Requirement ▸ Extract the rows starting with the line that contains "Screen dimensions: 2216x595" and going on through the line that contains "will click(x=335, y=127).", and repeat them word for word.

== Stored rows ==

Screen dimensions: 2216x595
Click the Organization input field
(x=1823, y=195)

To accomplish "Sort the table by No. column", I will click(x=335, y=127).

===
== Stored rows ==

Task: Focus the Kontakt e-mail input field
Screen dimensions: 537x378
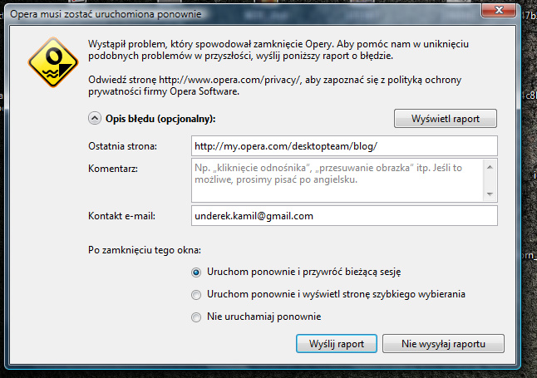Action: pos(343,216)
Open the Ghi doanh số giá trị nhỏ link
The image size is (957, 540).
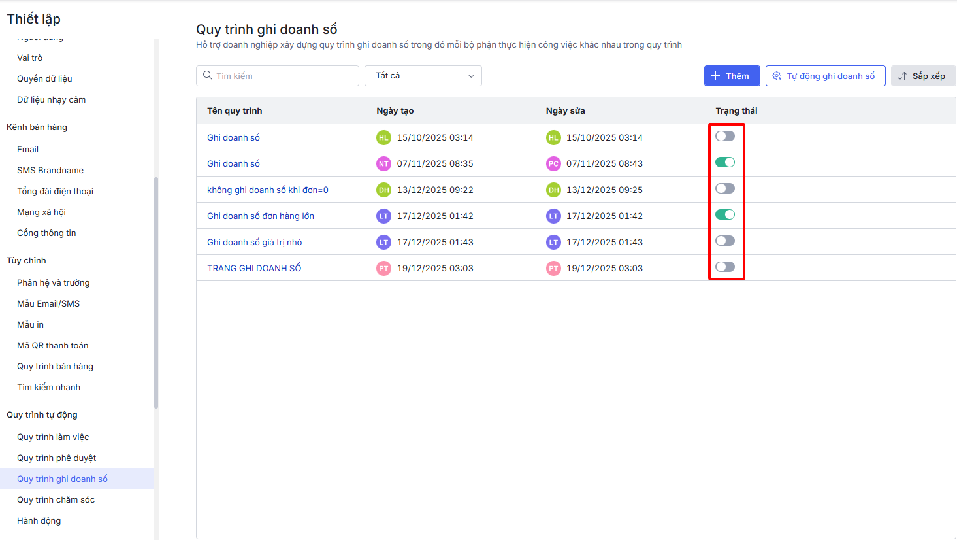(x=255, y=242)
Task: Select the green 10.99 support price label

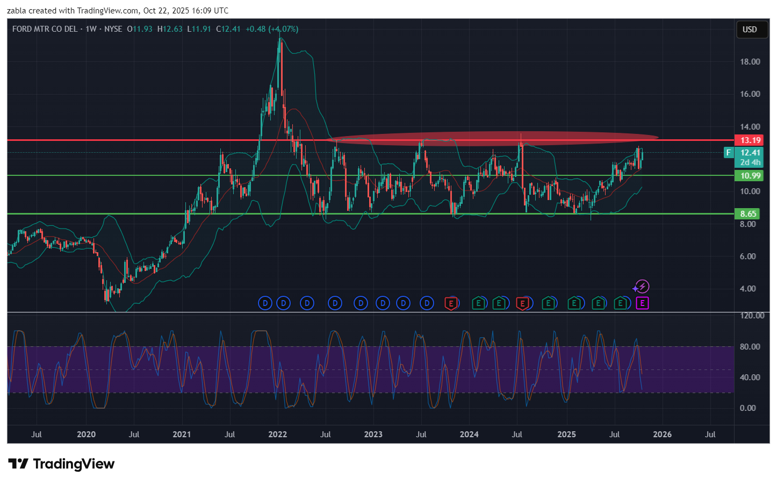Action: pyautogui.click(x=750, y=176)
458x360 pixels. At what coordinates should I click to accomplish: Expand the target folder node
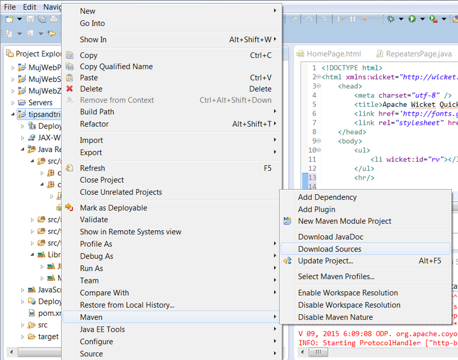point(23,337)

===

Task solution ▸
Screen dimensions: 2216x595
Click the Organization input field
(x=1823, y=195)

To accomplish "Sort the table by No. column", I will click(x=335, y=127).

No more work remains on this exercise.